There are two classes of console I/O applications. The important difference between the two is whether they read from and write to their standard input and standard output in "glass TTY" fashion using ReadFile() and WriteFile() (what Win32 terms high-level console I/O), or whether they use "random access" APIs such as WriteConsoleOutput() (what Win32 terms low-level console I/O).
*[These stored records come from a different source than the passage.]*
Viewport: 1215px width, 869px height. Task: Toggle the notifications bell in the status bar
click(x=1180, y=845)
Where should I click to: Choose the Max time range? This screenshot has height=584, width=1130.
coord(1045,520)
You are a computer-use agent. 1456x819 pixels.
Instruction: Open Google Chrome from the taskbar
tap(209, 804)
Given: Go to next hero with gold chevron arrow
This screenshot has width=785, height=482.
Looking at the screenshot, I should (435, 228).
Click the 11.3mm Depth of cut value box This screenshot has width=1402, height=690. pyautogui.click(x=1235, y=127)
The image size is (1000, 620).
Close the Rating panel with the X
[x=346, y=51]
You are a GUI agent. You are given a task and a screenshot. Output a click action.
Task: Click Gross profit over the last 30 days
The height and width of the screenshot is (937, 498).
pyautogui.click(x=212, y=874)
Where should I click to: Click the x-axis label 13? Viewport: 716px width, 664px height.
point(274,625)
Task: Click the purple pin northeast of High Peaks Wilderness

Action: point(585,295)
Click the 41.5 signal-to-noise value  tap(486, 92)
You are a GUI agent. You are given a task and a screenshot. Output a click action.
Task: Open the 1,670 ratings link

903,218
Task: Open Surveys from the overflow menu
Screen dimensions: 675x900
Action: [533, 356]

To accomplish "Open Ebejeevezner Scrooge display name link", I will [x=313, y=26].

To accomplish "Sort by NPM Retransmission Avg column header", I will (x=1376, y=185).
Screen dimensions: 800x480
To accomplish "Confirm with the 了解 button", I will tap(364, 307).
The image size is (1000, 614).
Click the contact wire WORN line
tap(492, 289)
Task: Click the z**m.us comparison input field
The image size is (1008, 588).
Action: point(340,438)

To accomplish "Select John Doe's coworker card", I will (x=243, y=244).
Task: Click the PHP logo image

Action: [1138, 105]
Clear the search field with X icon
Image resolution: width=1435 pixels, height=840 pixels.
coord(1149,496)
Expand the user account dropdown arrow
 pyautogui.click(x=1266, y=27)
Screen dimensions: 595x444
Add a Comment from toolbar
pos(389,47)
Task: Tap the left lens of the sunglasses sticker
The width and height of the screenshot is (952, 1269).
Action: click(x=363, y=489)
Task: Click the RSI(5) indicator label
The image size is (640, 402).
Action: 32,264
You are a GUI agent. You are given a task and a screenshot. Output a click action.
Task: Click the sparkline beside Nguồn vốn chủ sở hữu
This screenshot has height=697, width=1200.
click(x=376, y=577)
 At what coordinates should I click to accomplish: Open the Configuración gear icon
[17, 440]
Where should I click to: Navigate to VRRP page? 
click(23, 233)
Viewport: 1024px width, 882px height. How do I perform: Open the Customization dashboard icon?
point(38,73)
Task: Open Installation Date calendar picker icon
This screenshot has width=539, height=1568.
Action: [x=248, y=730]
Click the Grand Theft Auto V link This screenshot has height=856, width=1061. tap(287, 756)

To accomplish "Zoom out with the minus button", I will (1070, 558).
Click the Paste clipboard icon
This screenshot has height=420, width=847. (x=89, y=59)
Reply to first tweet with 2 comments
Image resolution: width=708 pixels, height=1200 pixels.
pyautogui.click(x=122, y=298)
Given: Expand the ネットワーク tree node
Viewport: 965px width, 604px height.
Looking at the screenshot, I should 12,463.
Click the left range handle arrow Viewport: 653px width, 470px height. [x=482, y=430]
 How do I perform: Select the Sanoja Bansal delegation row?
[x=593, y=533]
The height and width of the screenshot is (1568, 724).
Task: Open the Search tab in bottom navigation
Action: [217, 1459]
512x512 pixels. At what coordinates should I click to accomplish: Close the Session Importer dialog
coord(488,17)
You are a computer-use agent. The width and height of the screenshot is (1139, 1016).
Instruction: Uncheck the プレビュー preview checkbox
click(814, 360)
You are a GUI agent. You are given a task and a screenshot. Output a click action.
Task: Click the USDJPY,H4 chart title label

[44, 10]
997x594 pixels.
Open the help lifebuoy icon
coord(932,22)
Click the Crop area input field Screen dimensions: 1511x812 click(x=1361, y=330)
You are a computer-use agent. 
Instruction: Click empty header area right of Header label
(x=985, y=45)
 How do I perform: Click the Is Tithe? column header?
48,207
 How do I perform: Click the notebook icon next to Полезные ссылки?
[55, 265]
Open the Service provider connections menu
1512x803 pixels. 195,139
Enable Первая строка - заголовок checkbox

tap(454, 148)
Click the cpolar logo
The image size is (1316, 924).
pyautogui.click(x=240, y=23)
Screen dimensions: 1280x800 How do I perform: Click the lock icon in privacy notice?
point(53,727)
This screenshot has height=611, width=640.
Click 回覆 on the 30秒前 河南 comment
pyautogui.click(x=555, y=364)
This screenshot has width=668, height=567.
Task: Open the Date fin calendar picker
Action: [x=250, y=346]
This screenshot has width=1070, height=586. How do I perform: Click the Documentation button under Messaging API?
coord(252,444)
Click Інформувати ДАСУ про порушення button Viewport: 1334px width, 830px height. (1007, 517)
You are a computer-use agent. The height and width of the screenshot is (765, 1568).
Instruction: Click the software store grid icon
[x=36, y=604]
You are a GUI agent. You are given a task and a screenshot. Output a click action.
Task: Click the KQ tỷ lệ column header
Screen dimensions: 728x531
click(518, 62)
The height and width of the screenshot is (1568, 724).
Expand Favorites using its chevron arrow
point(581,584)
This is a paradigm that existed throughout the 1980s, gradually evolving into the Windows console I/O paradigm that has existed from the 1990s onwards. DOS programs that use INT 21h to read from and write to a CON device are using high-level console I/O; and DOS programs that use INT 10h or that write directly to video memory are using low-level console I/O. OS/2 also had this distinction, between DosRead() and DosWrite() from/to a CON device and using the VIO/KBD/MOU subsystems.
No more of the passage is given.